### Required work
Restate, word for word, the lines from the opening line of the data through the line containing "This screenshot has height=1080, width=1080.", both included, and nothing else.

(Stored data entries)

#####

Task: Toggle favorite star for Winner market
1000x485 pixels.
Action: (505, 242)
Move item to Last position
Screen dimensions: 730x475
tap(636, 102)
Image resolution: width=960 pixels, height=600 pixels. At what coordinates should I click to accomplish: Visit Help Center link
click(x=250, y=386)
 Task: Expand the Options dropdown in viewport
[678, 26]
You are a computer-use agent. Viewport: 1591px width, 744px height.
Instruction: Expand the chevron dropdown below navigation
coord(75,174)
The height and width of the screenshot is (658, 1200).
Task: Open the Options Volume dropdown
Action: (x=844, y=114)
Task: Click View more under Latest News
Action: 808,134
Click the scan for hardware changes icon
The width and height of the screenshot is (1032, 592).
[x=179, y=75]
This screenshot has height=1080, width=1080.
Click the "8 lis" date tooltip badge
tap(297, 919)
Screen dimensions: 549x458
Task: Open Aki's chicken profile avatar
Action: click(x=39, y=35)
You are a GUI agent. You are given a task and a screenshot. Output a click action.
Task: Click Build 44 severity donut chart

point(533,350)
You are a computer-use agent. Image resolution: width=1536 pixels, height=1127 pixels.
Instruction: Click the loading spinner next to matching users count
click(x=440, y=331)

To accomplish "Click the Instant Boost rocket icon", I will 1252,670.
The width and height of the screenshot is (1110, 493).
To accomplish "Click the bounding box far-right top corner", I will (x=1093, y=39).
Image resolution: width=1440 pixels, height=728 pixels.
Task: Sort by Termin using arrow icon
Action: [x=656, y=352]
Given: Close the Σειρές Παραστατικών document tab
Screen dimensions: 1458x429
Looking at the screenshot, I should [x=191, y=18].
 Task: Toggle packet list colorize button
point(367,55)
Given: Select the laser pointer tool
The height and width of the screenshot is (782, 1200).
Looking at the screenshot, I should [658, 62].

#####

### Solution to this task
Task: Toggle favorite star for Winner market
1000x485 pixels.
Action: (505, 242)
Move item to Last position
Screen dimensions: 730x475
tap(636, 102)
Image resolution: width=960 pixels, height=600 pixels. At what coordinates should I click to accomplish: Visit Help Center link
click(x=250, y=386)
 Task: Expand the Options dropdown in viewport
[678, 26]
You are a computer-use agent. Viewport: 1591px width, 744px height.
Instruction: Expand the chevron dropdown below navigation
coord(75,174)
The height and width of the screenshot is (658, 1200).
Task: Open the Options Volume dropdown
Action: (x=844, y=114)
Task: Click View more under Latest News
Action: 808,134
Click the scan for hardware changes icon
The width and height of the screenshot is (1032, 592).
[x=179, y=75]
This screenshot has height=1080, width=1080.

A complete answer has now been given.